Von allen Teilnehmenden haben insgesamt 320 (43%) bereits eine Person beim FVNF begleitet. Wir haben diese Subgruppe gebeten, weitere Informationen über die Anzahl begleiteter FVNF-Fälle zu geben, worauf 302 bereitwillig geantwortet haben. Es geht daraus hervor, dass im Jahr 2017 insgesamt 458 Personen durch die Teilnehmenden begleitet wurden. Das führt zu einem Vorkommen von 0.7% aller Todesfälle bezogen auf die Schweiz, bzw. 1.1% aller Todesfälle zu Hause oder im Pflegeheim.

Klassifizierung des FVNF aus Sicht der Hausärztinnen und Hausärzte

Der FVNF wird von mehr als der Hälfte als natürlicher Tod mit pflegerischer und medizinischer Begleitung klassifiziert, mit Suizid oder ärztlich assistiertem Suizid wird es nur von 5% der Teilnehmenden gleichgesetzt (Abb. 1).

Hausärztliche Einstellungen über den FVNF in der Schweiz

Im Allgemeinen gaben knapp drei Viertel der Teilnehmenden an, dass der FVNF mit ihrer persönlichen Weltanschauung und Religion vereinbar ist. Die Vereinbarkeit des FVNF mit der eigenen Weltanschauung erhöht sich bei Teilnehmenden mit FVNF-Erfahrung und wenn sie den FVNF als Suizid klassifizieren.
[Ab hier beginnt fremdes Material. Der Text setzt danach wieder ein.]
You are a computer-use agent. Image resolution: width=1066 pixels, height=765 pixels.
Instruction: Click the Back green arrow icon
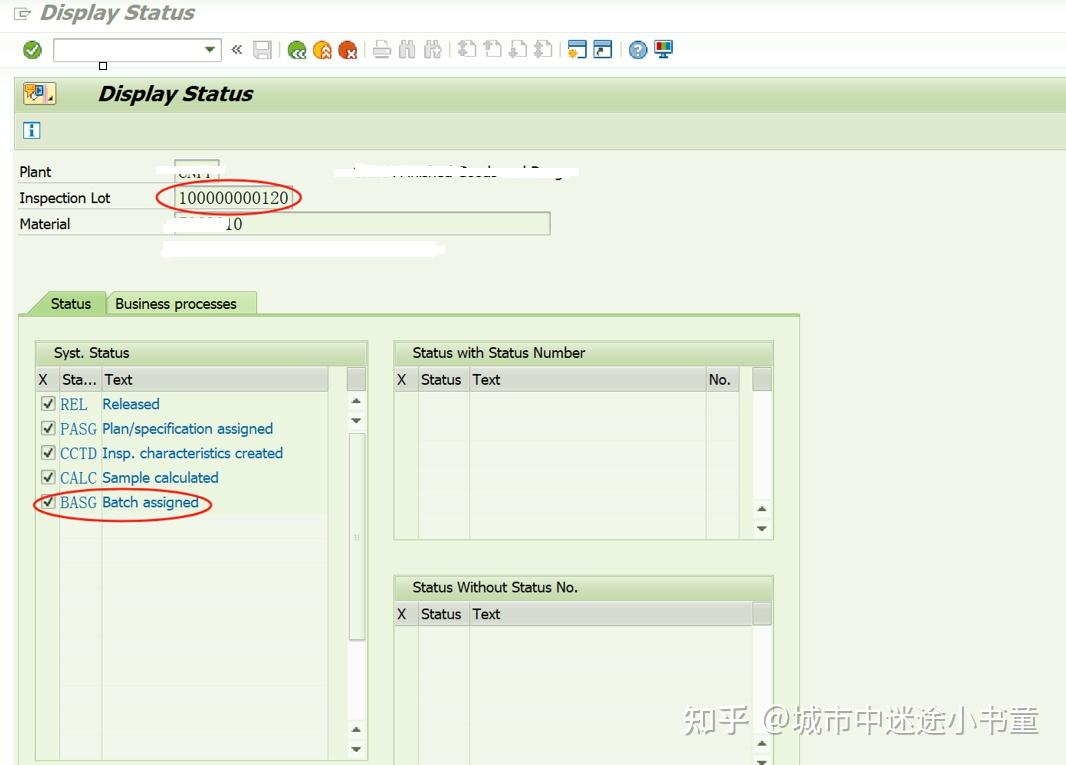click(x=296, y=50)
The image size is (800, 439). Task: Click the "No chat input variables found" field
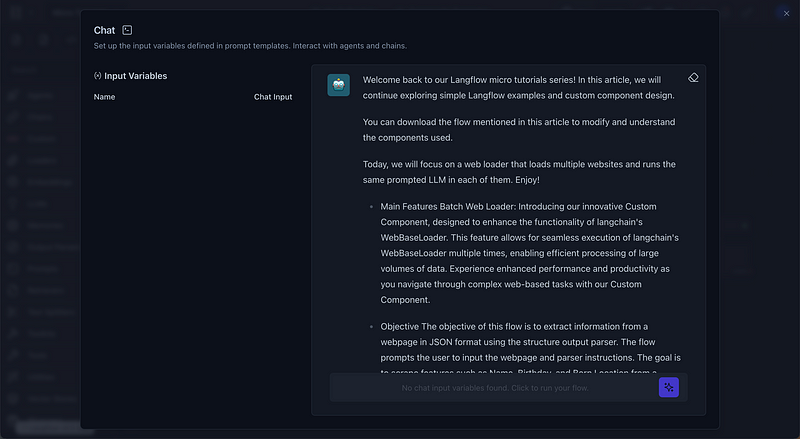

Auch übertragen auf die professionelle Haltung geben über die Hälfte der Teilnehmenden an, dass der FVNF mit ihrer beruflichen Ethik im Einklang ist. 18% positionierten sich neutral während knapp ein Viertel der Teilnehmenden empfinden, dass der FVNF ihrer beruflichen Ethik widerspricht. Fast alle Hausärztinnen und Hausärzte können die Entscheidung der sterbewilligen Person in der Regel akzeptieren, also die Entscheidung annehmen und respektieren im Sinne von Rücksichtnahme, also jeder Person das Recht zugestehen, so zu sein wie sie es möchte und worüber einem selbst kein Urteil zusteht. Die meisten Hausärztinnen und Hausärzte sind dazu bereit, eine Person beim FVNF zu begleiten, und etwas mehr als die Hälfte würde Personen mit Sterbewunsch die Option des FVNF als eine unter anderen Möglichkeiten empfehlen. Drei Viertel der Teilnehmenden empfinden, dass durch den FVNF ein würdevolles Sterben ermöglicht wird. Die Begleitung einer Person beim FVNF wird von der Hälfte der Hausärztinnen und Hausärzte als belastend empfunden und knapp ein Viertel äussern moralische Bedenken.

Diskussion

Der FVNF ist unter Schweizer Hausärztinnen und Hausärzten kein Alltagsthema, jedoch hat knapp die Hälfte bereits eine Person beim FVNF begleitet, womit es als eine relevante Thematik in der Sterbebegleitung bezeichnet werden kann. Das Vorkommen des FVNF in der Schweiz anhand der Teilnehmenden dieser Studie ist vergleichbar mit den Ergebnissen der ein Jahr zuvor befragten Leitungen von Schweizer Langzeitpflegeeinrichtungen (0.7%) und zwei Studien aus den Niederlanden (0.4-2.1%).
Die meisten Teilnehmenden klassifizieren den FVNF – vergleichbar zu Studien aus den USA – als natürlichen Tod, was vermutlich auf die Erfahrungen der Teilnehmenden zurückzuführen ist, die den Sterbeprozess als würdevoll beschreiben. Hausärztinnen und Hausärzte interpretieren im Allgemeinen ein gutes Sterben auch damit, dass das eigene Handeln mit den Wünschen der sterbewilligen Person übereinstimmt, was beim FVNF gegeben ist, da dem FVNF eine ausführliche Beratung vorausgeht, gefolgt von einer engen Begleitung. Knapp ein Drittel klassifiziert den FVNF als Sterben­lassen, welches auch die Haltung in Deutschland präsentiert, und nur ein geringer Anteil als Suizid, wie es in den Niederlanden definiert wird. Diese sehr unterschiedlichen Klassifizierungen sind vielfach in internationaler Literatur diskutiert worden und stets eng mit den juristischen Voraussetzungen des jeweiligen Landes verknüpft. Auch die Teilnehmenden dieser Studie, welche den FVNF als Suizid klassifizierten, sind dem FVNF sehr zugewandt und wären bereit, eine Person auf diesem Weg zu begleiten, wie aus der Regressionsanalyse hervorgeht .
Die Einstellungen der Hausärztinnen und Hausärzten sind bezüglich des FVNF sehr offen und zugewandt. Fast alle würden eine sterbewillige Person beim FVNF begleiten, selbst wenn moralische Bedenken während der Begleitung aufkommen. Bei Teilnehmenden, die bereits eine Person beim FVNF begleitet haben, wird die zugewandte Einstellung zum FVNF nochmals verstärkt.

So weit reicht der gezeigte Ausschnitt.